Les hauts et les bas du recyclage de l’uranium
Le retraitement du combustible radioactif usé est au cœur de la politique nucléaire française. Mais dans la pratique, le combustible n’est jamais intégralement valorisé.
La stratégie nucléaire de la France repose sur le principe de la valorisation du combustible usé, à l’origine du centre de retraitement de La Hague, dans la Manche. Dans cette usine, qui appartient au groupe Orano (ex-Areva), le combustible usé est retraité et transformé en un mélange d’oxydes d’uranium et de plutonium, appelé MOX. Le MOX alimente 32 des 56 réacteurs français, ce qui économise jusqu’à 200 tonnes d’uranium par réacteur chaque année. Mais ce n’est pas si simple.
L’enrichissement
de l’uranium devrait
reprendre en 2023,
selon EDF.
La filière de retraitement, financée par les producteurs selon le principe du pollueur-payeur, commence par trier le combustible usé en plutonium (1%), matières fissiles (4%), et uranium de retraitement (95%). Le plutonium est retraité en MOX à Marcoule, dans le Gard.
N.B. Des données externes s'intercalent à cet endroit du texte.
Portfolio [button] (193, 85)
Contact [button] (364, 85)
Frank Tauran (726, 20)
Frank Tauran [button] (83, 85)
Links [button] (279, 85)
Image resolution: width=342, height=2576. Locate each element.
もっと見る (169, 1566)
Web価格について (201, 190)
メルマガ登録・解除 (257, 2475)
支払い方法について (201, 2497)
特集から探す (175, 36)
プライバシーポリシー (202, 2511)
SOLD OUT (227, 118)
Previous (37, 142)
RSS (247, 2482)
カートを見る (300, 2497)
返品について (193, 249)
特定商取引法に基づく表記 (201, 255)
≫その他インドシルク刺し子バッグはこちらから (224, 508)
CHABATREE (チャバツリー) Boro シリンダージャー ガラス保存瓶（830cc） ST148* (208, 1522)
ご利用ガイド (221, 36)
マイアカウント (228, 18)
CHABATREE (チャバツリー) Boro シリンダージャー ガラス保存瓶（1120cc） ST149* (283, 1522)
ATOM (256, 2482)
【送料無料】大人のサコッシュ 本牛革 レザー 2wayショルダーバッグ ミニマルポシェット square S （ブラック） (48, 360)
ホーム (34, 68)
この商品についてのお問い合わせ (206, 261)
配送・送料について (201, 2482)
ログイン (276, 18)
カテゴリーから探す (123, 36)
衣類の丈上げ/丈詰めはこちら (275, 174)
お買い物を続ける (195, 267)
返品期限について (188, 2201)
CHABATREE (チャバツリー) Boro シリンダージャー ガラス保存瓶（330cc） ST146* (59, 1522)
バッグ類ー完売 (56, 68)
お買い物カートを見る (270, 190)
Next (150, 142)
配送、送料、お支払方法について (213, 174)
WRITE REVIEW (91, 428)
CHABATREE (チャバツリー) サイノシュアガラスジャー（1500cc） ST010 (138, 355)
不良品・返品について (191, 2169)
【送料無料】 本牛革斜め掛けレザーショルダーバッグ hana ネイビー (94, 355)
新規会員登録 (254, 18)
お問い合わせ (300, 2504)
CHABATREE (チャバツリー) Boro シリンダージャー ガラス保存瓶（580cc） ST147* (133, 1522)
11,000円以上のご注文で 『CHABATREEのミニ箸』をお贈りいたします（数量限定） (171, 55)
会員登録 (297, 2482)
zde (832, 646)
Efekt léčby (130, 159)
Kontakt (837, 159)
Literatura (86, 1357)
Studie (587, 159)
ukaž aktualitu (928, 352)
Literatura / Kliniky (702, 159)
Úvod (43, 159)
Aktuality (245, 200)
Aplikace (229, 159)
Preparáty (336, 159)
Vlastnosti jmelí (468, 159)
Les matières fissiles sont considérées comme des déchets ultimes : elles sont vitrifiées, c’est-à-dire incorporées à une matrice de verre, et stockées dans des conteneurs entreposés à La Hague, en attendant leur transfert éventuel à Cigéo. Quant à l’uranium de retraitement, il a été enrichi par EDF de 1994 à 2013 pour être réutilisé comme combustible neuf dans la centrale de Cruas, dans l’Ardèche. Mais cette réutilisation, trop coûteuse, a été arrêtée en 2013, et depuis, il est entreposé à La Hague.
Des piscines remplies de MOX à 93%
D’après les industriels du nucléaire, le taux de combustible usé « valorisable », qui comprend le plutonium et l’uranium de retraitement, atteindrait en théorie 96%. En réalité, seul le plutonium, donc 1%, est réellement valorisé en MOX. En effet, la France ne pratique pas le multirecyclage du MOX, même s’il est techniquement possible. Le MOX, après utilisation en réacteur, est entreposé dans des piscines de refroidissement à La Hague. Or ces piscines sont déjà remplies à 93% et devraient atteindre leurs limites de capacité d’ici 2030. À cette date, EDF prévoit d’aménager une piscine supplémentaire sur le site de Belleville-sur-Loire, dans le Cher, pour regrouper ses combustibles à base de MOX et d’uranium de retraitement. En attendant, le stock d’uranium de retraitement augmente de 1 000 tonnes par an. L’électricien a donc annoncé en 2018 qu’il reprendrait l’enrichissement de l’uranium de retraitement à partir de 2023 pour l’écouler, en remettant 1 300 tonnes chaque année dans la boucle. Par ailleurs, au printemps 2021, Orano a été accusé par Greenpeace d’exporter des déchets nucléaires vers la Russie. Il s’est défendu en déclarant avoir conclu un contrat de fourniture d’uranium recyclé avec l’entreprise russe Rosatom pour qu’elle le ré-enrichisse et s’en serve comme combustible dans ses réacteurs.
Recycler coûte aussi cher que ne pas recycler
D’un point de vue économique, le retraitement est-il rentable ? D’après la filière du nucléaire, les coûts du recyclage et du non-recyclage sont équivalents. Mais le choix d’enrichir de l’uranium appauvri dépend du cours de l’uranium naturel : tant que celui-ci reste bas, EDF n’y a aucun intérêt. S’il remonte, l’enrichissement devient rentable et l’uranium de retraitement rejoint la réserve stratégique disponible pour les centrales. Reste une question : que deviendra l’uranium de retraitement lorsqu’EDF arrêtera ses réacteurs d’ici 2035, comme le prévoit la Programmation pluriannuelle de l’énergie ? L’Autorité de sûreté nucléaire (ASN) préconise qu’il soit requalifié en déchet de faible activité à vie longue et stocké comme tel, en violation complète du principe de valorisation du combustible usé.